The numbers of unbanked are significantly higher in underdeveloped nations. The Global Findex shows 3/4 of the world’s poor do not have bank accounts. And the use of mobile micro payments systems is quite high in places like sub-Saharan Africa where the Internet penetration is only about 36%, translating to about 204 million users. There are many villages where one mobile phone is used to serve many people.


Libra says that unbanked people will be able to “go to the corner store” and turn cash into Libra. There are problems with this model. In underdeveloped nations the corner store does not exist, and there is no infrastructure in the far reaches of sub-Saharan Africa to support the model. In under developed nations this becomes a last mile (or hundred miles) issue.

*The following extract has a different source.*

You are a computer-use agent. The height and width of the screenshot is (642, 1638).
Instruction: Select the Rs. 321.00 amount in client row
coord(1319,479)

Even just looking at developed nations there should be questions on how this will work, e.g., what will the point of exchange, the corner store, charge to conduct these transactions? They will need to have some method of turning cash into Libra in a secure way so that both parties are made whole. The trouble is on the side where the cash is submitted, where the Libra recipient would want their Libra right away, so how does Calibra verify that cash was truly received? The opportunity for fraud when these transactions are done outside a financial institution is large.  I suppose they can start putting up kiosks but that would just further centralize Libra.


Your Data, Their Gain


Let’s talk about the security of your payment data. It has been stated that Calibra was created to assure that the data of your Libra transactions is kept separate from the data that is collected about you from Facebook services. This is because you will be able to use Libra through Facebook Messenger and WhatsApp. There will also be a crypto wallet available from Calibra. I am sure that most transactions will be via the Facebook services as they become more deeply integrated with services where you will spend your Libra, e.g., Uber, Lyft, and Amazon just to name a few. The assurance that your transaction will be secure from data collection (by the way this does not mean anonymous) pertains to the last part of the transaction itself, meaning the data of the transfer of funds only. All the data about shopping or connecting to a service all the way up until the transaction is all collectable including that you chose to use Libra. This data related to your shopping and service consumption across multiple vendors is incredibly valuable. I would say it is the crown jewel of the whole Libra space. The users will get nothing in return for this data: they won’t get rewarded with discounts, Libra, or cash. But the company collecting this data will drive huge market share and revenues from it. I am guessing that even when the California Consumer Privacy Act (the CCPA) goes live in January that this will be an opt-in service in order to use the convenience of Libra. 


In the End…


The association earns the transaction fees, interest on users’ money, and very valuable data. The majority of the users, the digitally connected, receive convenience. It is an old story that needs to be flipped.